■ **Task to carry out**: Here are some records. Repeat them all exactly.
-------- Records shown --------
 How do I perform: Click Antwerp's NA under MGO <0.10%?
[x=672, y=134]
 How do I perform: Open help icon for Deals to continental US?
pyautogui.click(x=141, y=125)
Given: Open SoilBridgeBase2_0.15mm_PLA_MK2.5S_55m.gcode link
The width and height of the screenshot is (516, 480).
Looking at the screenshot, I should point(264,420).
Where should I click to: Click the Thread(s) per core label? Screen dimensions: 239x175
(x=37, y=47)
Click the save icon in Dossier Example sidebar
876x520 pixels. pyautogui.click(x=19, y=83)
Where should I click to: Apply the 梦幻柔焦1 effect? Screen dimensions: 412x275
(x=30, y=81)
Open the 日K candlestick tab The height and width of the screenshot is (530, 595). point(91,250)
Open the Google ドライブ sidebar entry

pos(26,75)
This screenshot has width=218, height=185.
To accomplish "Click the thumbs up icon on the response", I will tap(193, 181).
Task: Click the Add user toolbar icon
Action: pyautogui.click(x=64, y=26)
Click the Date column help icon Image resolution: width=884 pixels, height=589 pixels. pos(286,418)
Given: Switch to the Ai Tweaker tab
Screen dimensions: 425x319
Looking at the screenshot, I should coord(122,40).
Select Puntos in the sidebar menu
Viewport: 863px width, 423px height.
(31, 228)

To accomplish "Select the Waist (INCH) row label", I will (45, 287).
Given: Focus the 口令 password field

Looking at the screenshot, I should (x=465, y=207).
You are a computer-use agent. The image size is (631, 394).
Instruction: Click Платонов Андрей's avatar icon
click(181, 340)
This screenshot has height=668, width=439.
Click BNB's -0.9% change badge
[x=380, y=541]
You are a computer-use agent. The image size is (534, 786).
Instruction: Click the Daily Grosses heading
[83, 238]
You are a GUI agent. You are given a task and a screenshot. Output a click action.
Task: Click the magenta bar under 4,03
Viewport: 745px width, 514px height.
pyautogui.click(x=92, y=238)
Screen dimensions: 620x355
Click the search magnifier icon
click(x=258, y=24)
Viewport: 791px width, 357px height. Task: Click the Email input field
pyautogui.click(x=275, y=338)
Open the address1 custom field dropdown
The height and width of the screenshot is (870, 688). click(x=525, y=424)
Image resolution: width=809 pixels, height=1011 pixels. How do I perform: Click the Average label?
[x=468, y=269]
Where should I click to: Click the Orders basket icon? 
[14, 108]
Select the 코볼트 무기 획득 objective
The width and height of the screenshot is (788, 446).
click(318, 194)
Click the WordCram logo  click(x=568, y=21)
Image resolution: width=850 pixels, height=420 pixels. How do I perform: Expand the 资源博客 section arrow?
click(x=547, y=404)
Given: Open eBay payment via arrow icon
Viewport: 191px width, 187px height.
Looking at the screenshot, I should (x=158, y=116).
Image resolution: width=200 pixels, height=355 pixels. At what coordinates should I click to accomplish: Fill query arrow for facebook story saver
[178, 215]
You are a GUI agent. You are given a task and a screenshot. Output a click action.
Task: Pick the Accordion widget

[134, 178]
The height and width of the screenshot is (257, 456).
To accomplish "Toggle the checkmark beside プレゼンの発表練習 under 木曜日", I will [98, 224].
--------
■ **Task answer**:
 How do I perform: Click Antwerp's NA under MGO <0.10%?
[x=672, y=134]
 How do I perform: Open help icon for Deals to continental US?
pyautogui.click(x=141, y=125)
Given: Open SoilBridgeBase2_0.15mm_PLA_MK2.5S_55m.gcode link
The width and height of the screenshot is (516, 480).
Looking at the screenshot, I should point(264,420).
Where should I click to: Click the Thread(s) per core label? Screen dimensions: 239x175
(x=37, y=47)
Click the save icon in Dossier Example sidebar
876x520 pixels. pyautogui.click(x=19, y=83)
Where should I click to: Apply the 梦幻柔焦1 effect? Screen dimensions: 412x275
(x=30, y=81)
Open the 日K candlestick tab The height and width of the screenshot is (530, 595). point(91,250)
Open the Google ドライブ sidebar entry

pos(26,75)
This screenshot has width=218, height=185.
To accomplish "Click the thumbs up icon on the response", I will tap(193, 181).
Task: Click the Add user toolbar icon
Action: pyautogui.click(x=64, y=26)
Click the Date column help icon Image resolution: width=884 pixels, height=589 pixels. pos(286,418)
Given: Switch to the Ai Tweaker tab
Screen dimensions: 425x319
Looking at the screenshot, I should coord(122,40).
Select Puntos in the sidebar menu
Viewport: 863px width, 423px height.
(31, 228)

To accomplish "Select the Waist (INCH) row label", I will (45, 287).
Given: Focus the 口令 password field

Looking at the screenshot, I should (x=465, y=207).
You are a computer-use agent. The image size is (631, 394).
Instruction: Click Платонов Андрей's avatar icon
click(181, 340)
This screenshot has height=668, width=439.
Click BNB's -0.9% change badge
[x=380, y=541]
You are a computer-use agent. The image size is (534, 786).
Instruction: Click the Daily Grosses heading
[83, 238]
You are a GUI agent. You are given a task and a screenshot. Output a click action.
Task: Click the magenta bar under 4,03
Viewport: 745px width, 514px height.
pyautogui.click(x=92, y=238)
Screen dimensions: 620x355
Click the search magnifier icon
click(x=258, y=24)
Viewport: 791px width, 357px height. Task: Click the Email input field
pyautogui.click(x=275, y=338)
Open the address1 custom field dropdown
The height and width of the screenshot is (870, 688). click(x=525, y=424)
Image resolution: width=809 pixels, height=1011 pixels. How do I perform: Click the Average label?
[x=468, y=269]
Where should I click to: Click the Orders basket icon? 
[14, 108]
Select the 코볼트 무기 획득 objective
The width and height of the screenshot is (788, 446).
click(318, 194)
Click the WordCram logo  click(x=568, y=21)
Image resolution: width=850 pixels, height=420 pixels. How do I perform: Expand the 资源博客 section arrow?
click(x=547, y=404)
Given: Open eBay payment via arrow icon
Viewport: 191px width, 187px height.
Looking at the screenshot, I should (x=158, y=116).
Image resolution: width=200 pixels, height=355 pixels. At what coordinates should I click to accomplish: Fill query arrow for facebook story saver
[178, 215]
You are a GUI agent. You are given a task and a screenshot. Output a click action.
Task: Pick the Accordion widget

[134, 178]
The height and width of the screenshot is (257, 456).
To accomplish "Toggle the checkmark beside プレゼンの発表練習 under 木曜日", I will [98, 224].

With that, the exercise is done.